Beyond the classroom, Du Bois wished truly to get to know and understand the South. Even though his scholarship covered his college expenses, Du Bois set out the summer after his first year at Fisk to teach in rural Tennessee. After a week of training at the Lebanon Teachers’ Institute, he passed the basic examination and was licensed to teach elementary school. Du Bois traveled about 50 miles outside of Nashville before finding a school in which to teach. It is here in Alexandria, Tennessee, well beyond the safety of Fisk society, Du Bois experienced first-hand the racial divide between white and black in the South.

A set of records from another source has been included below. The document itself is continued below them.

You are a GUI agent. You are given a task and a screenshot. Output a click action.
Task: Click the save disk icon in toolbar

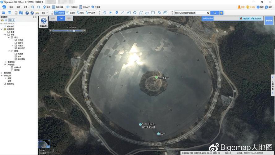[10, 13]
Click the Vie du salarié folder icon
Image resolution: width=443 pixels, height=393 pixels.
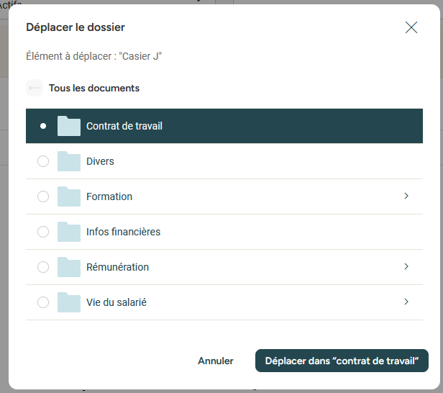coord(69,302)
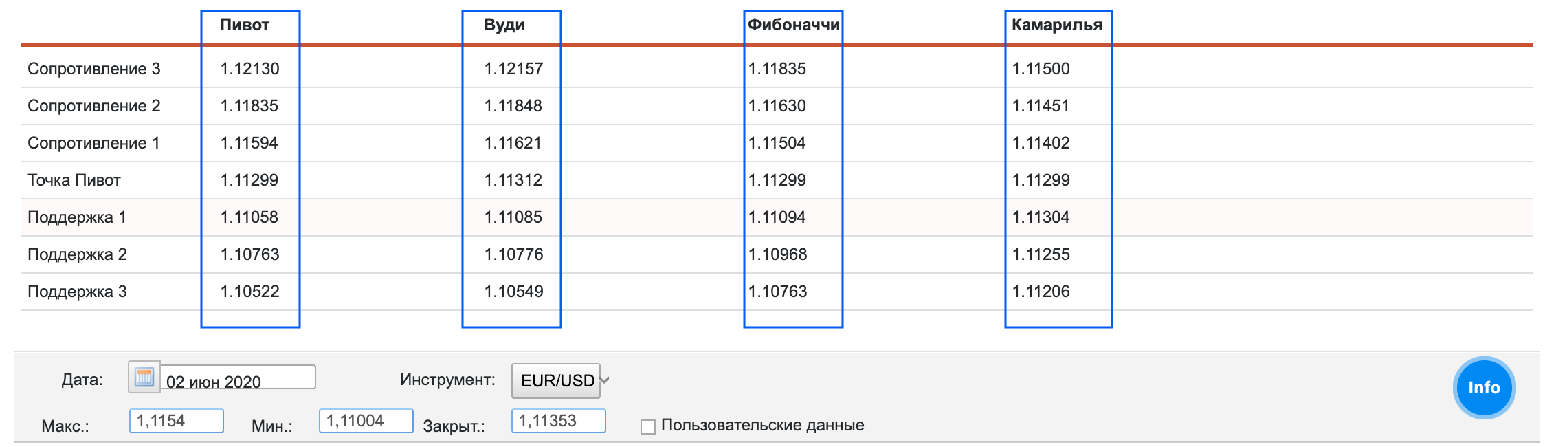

It is during this time, too, that Du Bois later claimed he discovered his own racial identity as a Negro.
In June 1888, Du Bois, one of five seniors, graduated from Fisk University. With Harvard on the horizon, he spent his summer in the mid-West. A former classmate proposed a scheme to get Du Bois and four other Fisk students work in a hotel in Lake Minnetonka near Minneapolis. Knowing of the demand for music at this time of year, he suggested they form a Glee Club, and Du Bois serve as the business manager. Du Bois agreed, and spent the summer working as a bus boy and a business manager for the group, securing enough engagements to earn each member about $100. At the end of the summer, Du Bois traveled east once more, this time to Cambridge, Massachusetts where he fulfilled his dream of attending Harvard University.